If anyone can point to me to why the mzID to TSV conversion is failing, I would most appreciate it. I am completely stumped, as these scripts have worked a half dozen times at this point and I have never seen this error before. Please let me know if there is any additional info that may be needed from me!

Kindest regards, Ryan Englander

ryanpe13002 commented 2 years ago

By way of clarification -

The .mzid file I get is the output of searching my spectrum file with the indicated search space. This .mzid file looks correct and similar to other output files I have produced using these data.

The only change here I have made from previous runs is to change carbamidomethylation from a fixed to a dynamic modification. Everything else is the same as successful runs using these data and scripts that I have employed in the past.

Running "java -version" produces the following output: openjdk version "1.8.0_222" OpenJDK Runtime Environment (build 1.8.0_222-b10) OpenJDK 64-Bit Server VM (build 25.222-b10, mixed mode)

alchemistmatt commented 2 years ago

The error is occurring in an external library that MS-GF+ references, specifically:

Since this is an external library, it's not something that I can debug. I suggest that you instead use the MzidToTsvConverter program, available at

On Linux (or Mac), run this program using mono

mono MzidToTsvConverter.exe MSB54398A_NCI-H1395_whole_LUCA_proteome_IsoSeq.mzid -unroll

As described in the Readme you can optionally filter by score using any combination of:

ryanpe13002 commented 2 years ago

Thank you so much for this information! It is exceptionally helpful. I have gotten the Mono-based MZID converter to work, but I have some questions about the output.

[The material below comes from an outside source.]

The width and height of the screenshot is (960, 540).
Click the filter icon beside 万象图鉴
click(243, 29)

In the output .tsv file I used to get by using the converted from MS-GF+, I would get a peptide column that contained results that looked like this:

AMKPPGAQGSQSTY LTQ+0.984TWAGSHSMRY LTETWAGSHSMRY LTQ+0.984TWAGSHSMRY LTETWAGSHSMRY RQVDFDVGSASIY GSDYGNGFGGFGSY RLRSTIGVDGSVY RQFAAQTVGNTY

Using the Mono-based converter, I get output that looks like this: -.AMKPPGAQGSQSTY.- -.LTQ+0.984TWAGSHSMRY.- T.LTETWAGSHSMRY.- -.LTETWAGSHSMRY.- -.LTQ+0.984TWAGSHSMRY.- T.LTETWAGSHSMRY.- -.LTETWAGSHSMRY.- -.RQVDFDVGSASIY.- -.GSDYGNGFGGFGSY.- -.RLRSTIGVDGSVY.- -.RQFAAQTVGNTY.-

What do the symbols outside the periods mean? Are they in any way related to the sequence of the peptide? I am only interested in retaining the peptide sequence for downstream analysis, and want to ensure I am not adding/subtracting amino acid sequences inappropriately.

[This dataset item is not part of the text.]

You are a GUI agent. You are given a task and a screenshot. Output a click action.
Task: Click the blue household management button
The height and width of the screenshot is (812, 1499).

FarmGeek4Life commented 2 years ago

The Readme for the MzidToTsvConverter has detailed information on the columns: Peptide: The identified peptide, with prefix and suffix residues. Also includes a numeric representation of both static and dynamic post translational modifications.

If the start/end symbol/character is a dash, that means that it is the start/end of a protein entry in the .fasta file. If you want to remove them in later processing, you should be able to check that the second and second-to-last characters are both periods, and then remove the first and last two characters on those sequences.

alchemistmatt commented 2 years ago

The letter (or dash) before the first period and the letter (or dash) after the second period provide the context of the peptide in the protein. We call these "prefix" and "suffix" letters, and most PSM identification tools include them in the results for reference. By including them, you can easily determine if a peptide is fully tryptic or not (by examining the prefix residue and the residue just before the second period). As stated earlier, a dash means the peptide is at the start or end of the protein sequence. If you only care about the core peptide sequence, remove the first two and last two characters from each PSM in the TSV file.